Avowed democratic socialist and presidential hopeful Bernie Sanders on Monday gave a rousing lesson in morality to thousands of students at the conservative Christian college Liberty University in Lynchburg, Virginia.

Following an introduction by university president Jerry Falwell Jr., whose father founded the school in 1971, Sen. Sanders immediately acknowledged two broad areas in which his and the student body’s views were likely to diverge: “the right of a woman to control her own body” and “gay rights and gay marriage.”

With that out of the way, the progressive senator from Vermont then launched into a speech in which he sought common ground with the religious right over issues “of enormous consequence to our country, and in fact, the entire world.”

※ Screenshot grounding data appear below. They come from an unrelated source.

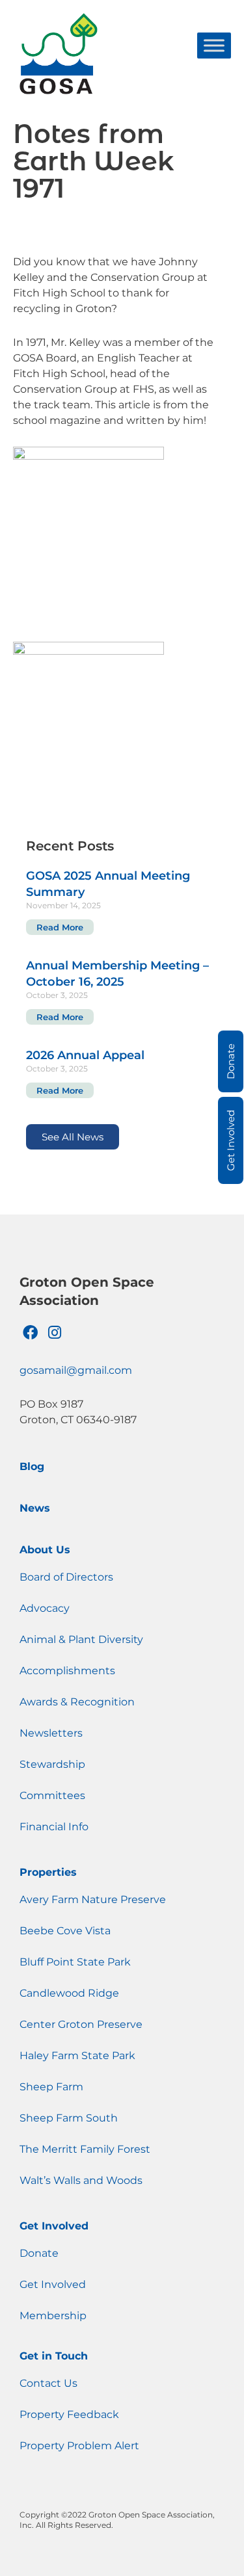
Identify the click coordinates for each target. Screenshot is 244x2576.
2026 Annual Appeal (85, 1055)
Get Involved (54, 2226)
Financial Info (54, 1826)
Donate (39, 2253)
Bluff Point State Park (75, 1962)
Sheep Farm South (69, 2118)
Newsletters (51, 1733)
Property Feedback (69, 2414)
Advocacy (45, 1608)
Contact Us (48, 2383)
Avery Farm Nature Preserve (93, 1899)
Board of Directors (66, 1577)
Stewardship (52, 1764)
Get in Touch (54, 2356)
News (35, 1508)
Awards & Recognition (77, 1702)
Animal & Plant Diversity (81, 1639)
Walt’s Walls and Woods (81, 2180)
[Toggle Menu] (214, 45)
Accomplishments (67, 1670)
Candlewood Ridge (69, 1993)
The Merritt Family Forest (85, 2149)
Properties (48, 1872)
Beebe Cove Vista (65, 1931)
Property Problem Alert (79, 2445)
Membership (53, 2315)
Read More (59, 927)
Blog (32, 1466)
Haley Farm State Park (77, 2055)
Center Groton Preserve (81, 2024)
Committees (52, 1795)
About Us (45, 1550)
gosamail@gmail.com (76, 1370)
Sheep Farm (51, 2087)
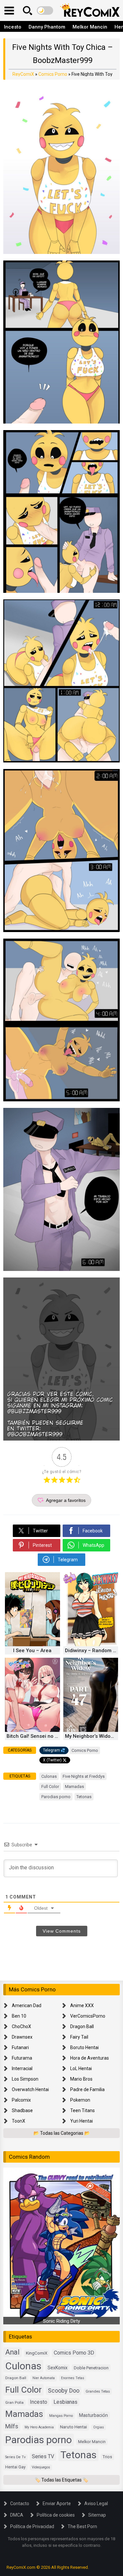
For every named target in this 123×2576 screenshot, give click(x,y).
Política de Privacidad (32, 2526)
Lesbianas (65, 2402)
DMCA (16, 2515)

As students of Christian faith, the people in attendance regularly “try to understand the meaning of morality… and try to understand, in this very complicated modern world, what we the words of the Bible means in today’s society,” he said.

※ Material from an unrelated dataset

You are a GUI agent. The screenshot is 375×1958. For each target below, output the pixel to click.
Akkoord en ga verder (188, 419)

Quoting the Bible—Matthew 7:12 and Amos 5:24—he continued, “in my view, it would be hard for anyone in this room today to make the case that the United States of America… [is] a just society, or anything resembling a just society.”

In the U.S., “there is massive injustice in terms of income and wealth inequality. Injustice is rampant,” Sanders said. “We live…in the wealthiest country in the history of the world, but most Americans don’t know that because almost all of that wealth and income is going to the top one percent.”

Asking the students to “put this in the context of the Bible,” Sanders said that we are living at a time “when a handful of people have wealth beyond comprehension”—in the tens of billions of dollars. “And at the same moment, there are millions of people in our country—let alone rest of the world—who are struggling to feed their families, struggling to put a roof over their heads… struggling to find money in order to go to a doctor when they are sick.”

Sanders also addressed other injustices while describing his priority agenda items: increasing minimum wage, healthcare for all, paid family leave, anti-hunger programs, and reforming the system of mass incarceration.

“When we talk about morality, when we talk about justice, we have to, in my view, understand that there is no justice when so few have so much and so many have so little,” he added to great applause.

“And while the very, very rich become much richer, millions of families have no savings at all,” he continued. “That is not justice, that is a rigged economy designed by the wealthiest people in this country to benefit the wealthiest people in this country at the expense of everybody else.”